In mountain sports, especially climbing, a rope team is a group of mountaineers or climbers who are linked together by a safety rope. In a more general sense, a group of mountaineers, who are travelling together, may also be known as a rope team.

The common safety rope helps to protect individual members of the group from falling. That said, it may also heighten the risk for the group as a whole because, in unfavourable conditions, the fall of a single member may pull the entire party down as well.
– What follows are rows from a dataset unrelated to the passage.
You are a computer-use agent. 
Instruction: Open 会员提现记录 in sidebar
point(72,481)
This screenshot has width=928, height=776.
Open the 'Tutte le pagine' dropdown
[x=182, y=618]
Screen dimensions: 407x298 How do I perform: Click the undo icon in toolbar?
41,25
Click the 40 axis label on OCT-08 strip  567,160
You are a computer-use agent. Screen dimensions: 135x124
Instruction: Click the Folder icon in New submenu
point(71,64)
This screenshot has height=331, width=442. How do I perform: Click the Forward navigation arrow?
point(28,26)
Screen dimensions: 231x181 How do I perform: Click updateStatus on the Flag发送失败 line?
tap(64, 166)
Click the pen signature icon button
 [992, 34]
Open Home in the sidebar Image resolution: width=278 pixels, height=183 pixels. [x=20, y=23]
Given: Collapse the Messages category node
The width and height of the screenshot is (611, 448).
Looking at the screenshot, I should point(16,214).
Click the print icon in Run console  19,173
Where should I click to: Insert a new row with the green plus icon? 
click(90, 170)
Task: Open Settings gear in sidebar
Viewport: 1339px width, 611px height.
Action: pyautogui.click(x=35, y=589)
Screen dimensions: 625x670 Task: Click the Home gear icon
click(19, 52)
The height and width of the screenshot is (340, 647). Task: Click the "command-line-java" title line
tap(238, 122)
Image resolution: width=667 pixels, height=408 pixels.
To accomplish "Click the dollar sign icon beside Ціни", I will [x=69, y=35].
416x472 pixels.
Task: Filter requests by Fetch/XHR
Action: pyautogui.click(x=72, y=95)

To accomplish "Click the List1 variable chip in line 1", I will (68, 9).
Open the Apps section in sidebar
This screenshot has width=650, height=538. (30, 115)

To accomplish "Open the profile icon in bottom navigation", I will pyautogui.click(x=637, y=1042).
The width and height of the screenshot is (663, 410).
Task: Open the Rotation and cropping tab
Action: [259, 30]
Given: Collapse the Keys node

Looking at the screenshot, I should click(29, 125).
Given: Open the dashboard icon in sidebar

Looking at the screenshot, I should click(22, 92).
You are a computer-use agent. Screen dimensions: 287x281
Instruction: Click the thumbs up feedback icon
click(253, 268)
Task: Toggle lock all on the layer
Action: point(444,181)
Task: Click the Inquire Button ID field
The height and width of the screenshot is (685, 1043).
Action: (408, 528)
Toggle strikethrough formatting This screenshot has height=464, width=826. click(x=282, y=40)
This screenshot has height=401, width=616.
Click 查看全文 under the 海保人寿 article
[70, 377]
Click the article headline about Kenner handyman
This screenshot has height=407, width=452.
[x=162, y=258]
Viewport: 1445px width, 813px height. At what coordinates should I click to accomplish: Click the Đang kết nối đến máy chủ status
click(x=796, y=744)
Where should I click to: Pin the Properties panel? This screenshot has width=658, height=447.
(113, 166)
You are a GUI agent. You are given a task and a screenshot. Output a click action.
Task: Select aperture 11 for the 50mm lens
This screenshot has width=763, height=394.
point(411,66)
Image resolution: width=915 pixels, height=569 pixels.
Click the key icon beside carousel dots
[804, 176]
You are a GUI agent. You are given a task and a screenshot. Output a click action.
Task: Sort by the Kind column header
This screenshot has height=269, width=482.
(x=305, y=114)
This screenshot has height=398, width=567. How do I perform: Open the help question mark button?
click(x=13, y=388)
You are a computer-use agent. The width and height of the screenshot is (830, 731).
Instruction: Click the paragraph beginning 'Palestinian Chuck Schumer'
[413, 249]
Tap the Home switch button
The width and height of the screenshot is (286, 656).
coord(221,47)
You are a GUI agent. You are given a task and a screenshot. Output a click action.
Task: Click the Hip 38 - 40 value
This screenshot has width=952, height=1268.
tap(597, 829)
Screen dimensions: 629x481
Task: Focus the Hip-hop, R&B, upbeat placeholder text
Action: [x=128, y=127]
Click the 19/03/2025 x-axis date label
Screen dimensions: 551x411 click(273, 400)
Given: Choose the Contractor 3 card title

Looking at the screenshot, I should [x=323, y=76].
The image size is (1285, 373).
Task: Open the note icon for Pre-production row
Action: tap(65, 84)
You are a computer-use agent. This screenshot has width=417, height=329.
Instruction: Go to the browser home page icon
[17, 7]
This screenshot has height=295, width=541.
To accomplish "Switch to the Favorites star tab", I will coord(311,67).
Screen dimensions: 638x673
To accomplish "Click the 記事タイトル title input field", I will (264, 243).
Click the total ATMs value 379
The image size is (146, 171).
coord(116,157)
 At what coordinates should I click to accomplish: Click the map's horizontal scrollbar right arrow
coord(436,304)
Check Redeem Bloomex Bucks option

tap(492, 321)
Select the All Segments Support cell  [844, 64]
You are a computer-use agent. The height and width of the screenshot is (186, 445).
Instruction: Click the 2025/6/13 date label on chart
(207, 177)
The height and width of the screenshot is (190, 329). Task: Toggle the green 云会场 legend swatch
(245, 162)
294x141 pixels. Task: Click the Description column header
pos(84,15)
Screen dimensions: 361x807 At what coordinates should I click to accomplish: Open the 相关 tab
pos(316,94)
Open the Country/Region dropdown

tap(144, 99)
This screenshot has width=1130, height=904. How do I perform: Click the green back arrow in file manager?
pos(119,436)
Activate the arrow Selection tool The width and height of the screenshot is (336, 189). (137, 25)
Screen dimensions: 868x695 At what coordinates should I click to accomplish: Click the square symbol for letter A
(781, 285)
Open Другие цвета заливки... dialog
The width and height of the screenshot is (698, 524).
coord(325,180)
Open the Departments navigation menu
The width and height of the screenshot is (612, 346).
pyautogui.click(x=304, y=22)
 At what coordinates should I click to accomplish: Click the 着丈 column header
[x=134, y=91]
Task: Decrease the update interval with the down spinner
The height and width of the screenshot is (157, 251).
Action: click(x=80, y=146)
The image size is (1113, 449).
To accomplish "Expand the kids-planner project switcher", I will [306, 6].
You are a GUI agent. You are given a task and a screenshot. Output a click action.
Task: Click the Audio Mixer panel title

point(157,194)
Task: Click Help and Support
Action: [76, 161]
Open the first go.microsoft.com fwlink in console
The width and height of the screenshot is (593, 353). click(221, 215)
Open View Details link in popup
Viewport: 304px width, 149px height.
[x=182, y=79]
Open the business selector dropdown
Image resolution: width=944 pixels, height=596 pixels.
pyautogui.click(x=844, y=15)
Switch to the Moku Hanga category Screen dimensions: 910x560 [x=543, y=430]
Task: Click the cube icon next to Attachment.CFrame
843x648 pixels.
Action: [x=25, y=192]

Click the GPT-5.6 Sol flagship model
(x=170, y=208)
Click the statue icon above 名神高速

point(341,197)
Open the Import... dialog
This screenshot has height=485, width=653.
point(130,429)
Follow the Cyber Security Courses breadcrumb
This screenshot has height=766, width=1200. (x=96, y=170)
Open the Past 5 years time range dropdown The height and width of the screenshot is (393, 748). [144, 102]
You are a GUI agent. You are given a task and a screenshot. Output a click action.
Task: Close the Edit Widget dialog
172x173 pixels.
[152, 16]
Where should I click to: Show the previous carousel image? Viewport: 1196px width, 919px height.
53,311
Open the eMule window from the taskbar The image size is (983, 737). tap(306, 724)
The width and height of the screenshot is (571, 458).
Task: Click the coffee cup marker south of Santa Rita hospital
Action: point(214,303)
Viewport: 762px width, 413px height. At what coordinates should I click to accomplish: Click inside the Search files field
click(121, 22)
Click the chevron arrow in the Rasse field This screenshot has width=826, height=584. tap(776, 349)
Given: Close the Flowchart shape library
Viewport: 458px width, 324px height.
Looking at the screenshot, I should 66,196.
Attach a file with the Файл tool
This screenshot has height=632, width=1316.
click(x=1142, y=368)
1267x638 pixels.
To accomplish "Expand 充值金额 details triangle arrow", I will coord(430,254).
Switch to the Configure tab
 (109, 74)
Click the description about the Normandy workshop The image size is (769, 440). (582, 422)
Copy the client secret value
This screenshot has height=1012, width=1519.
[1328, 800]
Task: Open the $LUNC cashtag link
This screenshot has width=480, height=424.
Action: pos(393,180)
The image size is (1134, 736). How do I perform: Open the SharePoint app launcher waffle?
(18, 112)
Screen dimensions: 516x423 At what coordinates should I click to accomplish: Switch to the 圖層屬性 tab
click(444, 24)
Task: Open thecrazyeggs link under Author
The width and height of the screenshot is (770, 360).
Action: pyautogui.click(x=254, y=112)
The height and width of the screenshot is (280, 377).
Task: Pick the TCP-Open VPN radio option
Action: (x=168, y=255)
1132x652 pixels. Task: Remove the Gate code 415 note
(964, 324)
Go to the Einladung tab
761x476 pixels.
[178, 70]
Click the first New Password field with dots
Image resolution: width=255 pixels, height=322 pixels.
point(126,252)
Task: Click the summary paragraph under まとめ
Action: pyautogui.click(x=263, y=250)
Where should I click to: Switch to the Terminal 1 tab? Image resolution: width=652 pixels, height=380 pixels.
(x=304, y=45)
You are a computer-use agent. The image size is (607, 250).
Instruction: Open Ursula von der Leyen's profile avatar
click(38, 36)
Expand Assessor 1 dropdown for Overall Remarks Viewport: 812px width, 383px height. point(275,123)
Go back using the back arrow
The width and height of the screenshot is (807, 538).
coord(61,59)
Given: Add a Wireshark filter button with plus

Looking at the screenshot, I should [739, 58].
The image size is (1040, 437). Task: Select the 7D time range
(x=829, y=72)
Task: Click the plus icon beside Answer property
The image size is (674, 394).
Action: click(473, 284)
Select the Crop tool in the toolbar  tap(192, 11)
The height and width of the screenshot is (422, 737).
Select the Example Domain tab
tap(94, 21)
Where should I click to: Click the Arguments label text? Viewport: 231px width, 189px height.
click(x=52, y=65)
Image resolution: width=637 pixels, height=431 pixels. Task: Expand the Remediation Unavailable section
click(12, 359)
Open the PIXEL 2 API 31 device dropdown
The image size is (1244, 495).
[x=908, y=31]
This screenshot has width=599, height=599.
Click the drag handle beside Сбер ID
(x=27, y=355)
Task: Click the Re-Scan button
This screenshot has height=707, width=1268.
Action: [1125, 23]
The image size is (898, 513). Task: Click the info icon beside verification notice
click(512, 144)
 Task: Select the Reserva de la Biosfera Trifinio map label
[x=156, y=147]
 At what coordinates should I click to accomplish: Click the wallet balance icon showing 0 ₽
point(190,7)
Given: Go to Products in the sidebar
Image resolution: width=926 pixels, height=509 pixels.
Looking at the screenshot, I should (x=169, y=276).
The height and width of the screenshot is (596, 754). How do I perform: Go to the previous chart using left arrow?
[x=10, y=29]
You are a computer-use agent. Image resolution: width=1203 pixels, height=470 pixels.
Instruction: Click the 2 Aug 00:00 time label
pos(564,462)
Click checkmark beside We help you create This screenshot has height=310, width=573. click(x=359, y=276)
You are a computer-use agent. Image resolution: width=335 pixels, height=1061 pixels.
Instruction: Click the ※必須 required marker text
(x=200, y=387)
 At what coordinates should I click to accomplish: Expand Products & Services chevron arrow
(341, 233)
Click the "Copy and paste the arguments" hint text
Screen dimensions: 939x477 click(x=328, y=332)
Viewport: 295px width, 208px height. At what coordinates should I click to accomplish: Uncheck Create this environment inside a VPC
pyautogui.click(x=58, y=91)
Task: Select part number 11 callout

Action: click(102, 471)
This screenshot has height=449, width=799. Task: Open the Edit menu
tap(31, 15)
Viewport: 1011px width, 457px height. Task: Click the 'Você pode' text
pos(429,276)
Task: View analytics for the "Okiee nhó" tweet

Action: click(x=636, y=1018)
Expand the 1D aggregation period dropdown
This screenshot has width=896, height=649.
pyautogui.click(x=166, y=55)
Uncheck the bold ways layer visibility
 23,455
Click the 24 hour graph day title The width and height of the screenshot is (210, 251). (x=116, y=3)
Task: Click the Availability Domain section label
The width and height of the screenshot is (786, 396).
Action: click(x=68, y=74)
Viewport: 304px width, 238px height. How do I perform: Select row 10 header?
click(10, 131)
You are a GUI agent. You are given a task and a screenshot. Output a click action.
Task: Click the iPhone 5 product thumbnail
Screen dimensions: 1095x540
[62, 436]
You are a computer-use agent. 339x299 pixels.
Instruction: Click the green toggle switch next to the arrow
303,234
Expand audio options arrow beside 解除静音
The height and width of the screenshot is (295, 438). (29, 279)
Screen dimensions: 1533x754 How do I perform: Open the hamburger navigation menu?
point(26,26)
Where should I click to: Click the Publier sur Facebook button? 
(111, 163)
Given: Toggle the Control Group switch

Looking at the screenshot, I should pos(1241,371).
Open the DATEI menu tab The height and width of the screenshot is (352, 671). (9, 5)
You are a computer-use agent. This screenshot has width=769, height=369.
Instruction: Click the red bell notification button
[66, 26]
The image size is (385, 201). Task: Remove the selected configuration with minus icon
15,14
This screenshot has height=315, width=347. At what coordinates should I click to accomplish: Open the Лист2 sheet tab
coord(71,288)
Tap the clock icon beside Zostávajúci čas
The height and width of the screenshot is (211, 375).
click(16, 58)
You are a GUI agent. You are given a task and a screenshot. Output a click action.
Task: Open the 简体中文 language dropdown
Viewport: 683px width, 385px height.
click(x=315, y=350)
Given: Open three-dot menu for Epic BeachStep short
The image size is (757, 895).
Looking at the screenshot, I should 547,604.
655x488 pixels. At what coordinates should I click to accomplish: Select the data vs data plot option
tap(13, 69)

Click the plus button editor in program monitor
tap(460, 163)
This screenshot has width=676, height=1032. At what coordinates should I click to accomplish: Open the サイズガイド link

In glacier crossings and on easier terrain, long stretches of the route may be negotiated purely by members of the climbing team being roped together without an anchor point being used. For this so-called "walking on a rope" everyone in the party attaches themselves to the safety rope at equal intervals. For parties of fewer than five people a certain amount of rope remains free at the front and back. The spare  rope may be used in the event of a crevasse accident, e.g. to make a Swiss pulley in order to rescue a fallen climber. For larger groups of about four people or more, recovering a fallen man is most easily done using a team pull. When "walking on a rope", the fall of one person - for example, into a crevasse - must be broken by the rest of the rope team members. So there is a danger that such a fall can endanger the entire team. On steep firn or ice-covered mountainsides, where possible and appropriate, the rope must be secured to an anchor point or the rope team members must negotiate it individually in order to prevent the risk of one climber falling and pulling the rest down with him.

Climbing
When climbing or in steep terrain where there is a high risk of falling, the rope is also secured to fixed points in the rock or ice. At the same time a "sliding rope" (gleitendes Seil) may be used or the rope may be fixed to a top anchor (Standplatz). A distinction is made between groups of two, three and four persons:
 Two-man team: Consisting of a climber and a safety climber (or lead climber and following climber); mostly used in climbing halls, climbing gardens and Alpine climbing.
 Three-man team: Comprises a lead climber and two following climbers on a common single rope (branch using rope wedge) or two independent half rope sections; used in multi-rope length routes (e.g. in alpine climbing) and partly also on shorter routes in highlands areas (e.g. the Elbe Sandstone Mountains).
 Four-man team: Consisting of a lead climber and three followers; seldom used in alpine climbing.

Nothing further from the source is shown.